* [Your instructions] In the entries below, find each line with the word "agent" and return it.

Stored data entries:
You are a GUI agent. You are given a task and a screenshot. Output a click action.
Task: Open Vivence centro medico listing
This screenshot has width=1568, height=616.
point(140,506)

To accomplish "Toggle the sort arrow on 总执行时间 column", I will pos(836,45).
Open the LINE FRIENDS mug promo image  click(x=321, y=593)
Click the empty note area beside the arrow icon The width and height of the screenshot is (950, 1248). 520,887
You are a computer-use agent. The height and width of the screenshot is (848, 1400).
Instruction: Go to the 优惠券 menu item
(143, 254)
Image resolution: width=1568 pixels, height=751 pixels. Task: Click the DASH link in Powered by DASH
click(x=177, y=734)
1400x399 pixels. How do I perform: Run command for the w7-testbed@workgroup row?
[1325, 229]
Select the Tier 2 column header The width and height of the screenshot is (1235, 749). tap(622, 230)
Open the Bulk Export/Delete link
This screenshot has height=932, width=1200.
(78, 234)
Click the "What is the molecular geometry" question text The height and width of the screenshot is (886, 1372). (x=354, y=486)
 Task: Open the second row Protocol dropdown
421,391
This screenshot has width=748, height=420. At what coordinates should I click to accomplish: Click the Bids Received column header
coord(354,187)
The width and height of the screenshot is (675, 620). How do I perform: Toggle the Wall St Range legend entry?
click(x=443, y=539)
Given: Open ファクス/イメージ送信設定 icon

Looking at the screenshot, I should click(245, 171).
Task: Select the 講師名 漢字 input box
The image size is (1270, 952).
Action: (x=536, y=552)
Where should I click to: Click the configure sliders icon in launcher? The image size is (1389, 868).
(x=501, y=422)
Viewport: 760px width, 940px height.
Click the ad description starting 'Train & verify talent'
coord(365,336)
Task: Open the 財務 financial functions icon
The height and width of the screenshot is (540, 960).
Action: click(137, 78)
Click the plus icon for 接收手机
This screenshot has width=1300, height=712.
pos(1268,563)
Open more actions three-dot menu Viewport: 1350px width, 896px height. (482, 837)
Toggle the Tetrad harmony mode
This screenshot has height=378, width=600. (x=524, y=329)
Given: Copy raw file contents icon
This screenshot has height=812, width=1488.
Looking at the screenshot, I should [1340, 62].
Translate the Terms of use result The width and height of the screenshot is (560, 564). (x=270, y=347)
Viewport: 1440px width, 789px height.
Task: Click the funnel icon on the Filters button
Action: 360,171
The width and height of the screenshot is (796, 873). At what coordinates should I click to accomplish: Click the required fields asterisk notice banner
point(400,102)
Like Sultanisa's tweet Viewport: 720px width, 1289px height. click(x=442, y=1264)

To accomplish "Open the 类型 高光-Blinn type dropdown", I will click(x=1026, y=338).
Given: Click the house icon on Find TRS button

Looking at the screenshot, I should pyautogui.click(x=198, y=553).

* [Task solution]
You are a GUI agent. You are given a task and a screenshot. Output a click action.
You are a computer-use agent. The height and width of the screenshot is (848, 1400).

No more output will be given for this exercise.